At 5-year follow-up, 35.4% of the enrolled patients demonstrated visual field progression. There were statistically significant differences in the mean diastolic blood pressure (p < 0.05) and diastolic OPP (p < 0.05) between the progressing and the non-progressing group. There was no association between IOP parameters and NTG progression. Multivariable analysis identified low nocturnal DOPP at baseline as a significant predictive risk factor for glaucomatous visual field progression at 5 years. An mmHg decrease in nocturnal DOPP increases the hazard of progression by 1.4 times.
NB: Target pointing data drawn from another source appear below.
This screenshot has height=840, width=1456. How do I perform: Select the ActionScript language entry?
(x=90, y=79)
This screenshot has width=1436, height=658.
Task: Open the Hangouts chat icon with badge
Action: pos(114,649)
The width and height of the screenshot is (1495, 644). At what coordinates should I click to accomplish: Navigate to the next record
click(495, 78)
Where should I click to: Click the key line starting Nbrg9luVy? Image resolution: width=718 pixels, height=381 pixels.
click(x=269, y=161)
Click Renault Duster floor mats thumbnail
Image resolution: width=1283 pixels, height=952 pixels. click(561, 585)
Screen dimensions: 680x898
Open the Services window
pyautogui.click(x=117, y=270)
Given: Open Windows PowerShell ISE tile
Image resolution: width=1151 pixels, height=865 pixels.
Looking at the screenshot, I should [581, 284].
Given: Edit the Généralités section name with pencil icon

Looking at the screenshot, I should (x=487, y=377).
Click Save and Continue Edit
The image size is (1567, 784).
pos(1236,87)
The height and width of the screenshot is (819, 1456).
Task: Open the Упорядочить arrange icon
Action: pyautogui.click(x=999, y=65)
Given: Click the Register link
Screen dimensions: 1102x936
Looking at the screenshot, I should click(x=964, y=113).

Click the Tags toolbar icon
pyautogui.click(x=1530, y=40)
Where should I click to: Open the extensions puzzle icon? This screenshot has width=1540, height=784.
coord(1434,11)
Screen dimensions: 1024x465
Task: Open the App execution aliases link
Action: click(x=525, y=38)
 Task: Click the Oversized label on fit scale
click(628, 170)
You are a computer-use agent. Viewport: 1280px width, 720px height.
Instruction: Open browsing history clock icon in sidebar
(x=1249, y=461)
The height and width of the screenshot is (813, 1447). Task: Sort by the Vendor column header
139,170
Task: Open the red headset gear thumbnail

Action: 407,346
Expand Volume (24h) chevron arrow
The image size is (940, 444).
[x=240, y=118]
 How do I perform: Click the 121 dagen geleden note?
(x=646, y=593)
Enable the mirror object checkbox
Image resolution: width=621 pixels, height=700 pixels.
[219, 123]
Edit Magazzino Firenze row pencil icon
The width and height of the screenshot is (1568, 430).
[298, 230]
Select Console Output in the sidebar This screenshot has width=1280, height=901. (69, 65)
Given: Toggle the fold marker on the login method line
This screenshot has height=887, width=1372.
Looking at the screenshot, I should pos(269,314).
Patients with DOPP < 35 mmHg have 2.3-fold higher probability of progressing compared to the patients with DOPP > 43.7 mmHg (log rank = 0.018).


Diastolic parameters of BP and OPP were significantly lower in the NTG patients who progressed after 5 years. Low nocturnal DOPP is an independent predictor of glaucomatous visual field progression in NTG patients.


Normal-tension glaucoma (NTG), also known as low-tension glaucoma, is an optic neuropathy characterized by progressive loss of retinal ganglion cells and their axons, which leads to structural and functional damage to the optic nerve characterised by intraocular pressures (IOPs) lower than 21 mmHg [1]. It is well documented in recent literature that alterations in IOP, blood pressure (BP) and ocular perfusion pressure (OPP) can play a significant role in the pathogenesis of the disease [2,3,4,5]. Patients with chronically elevated BP or those with significant dips in BP at night (nocturnal hypotension) may experience dramatic changes in OPP throughout the day. It has been reported that 24-h OPP instability correlates with the incidence and progression of open-angle glaucoma (OAG) [6].

Low diastolic OPP (DOPP) has been strongly associated with the increased prevalence of OAG in the following population-based epidemiological studies: in the Barbados Eye Study, low DOPP (<55 mmHg) was a risk factor for the development of glaucoma, with a relative risk of 3.2 [7]. In another Caucasian-based study, the Baltimore Eye Survey found a six-fold increased OAG prevalence in subjects with low DOPP (<30 mmHg) [8]. The Early Manifest Glaucoma Trial (EMGT) identified that patients with low systolic perfusion pressure at baseline progressed faster than their counterparts [9].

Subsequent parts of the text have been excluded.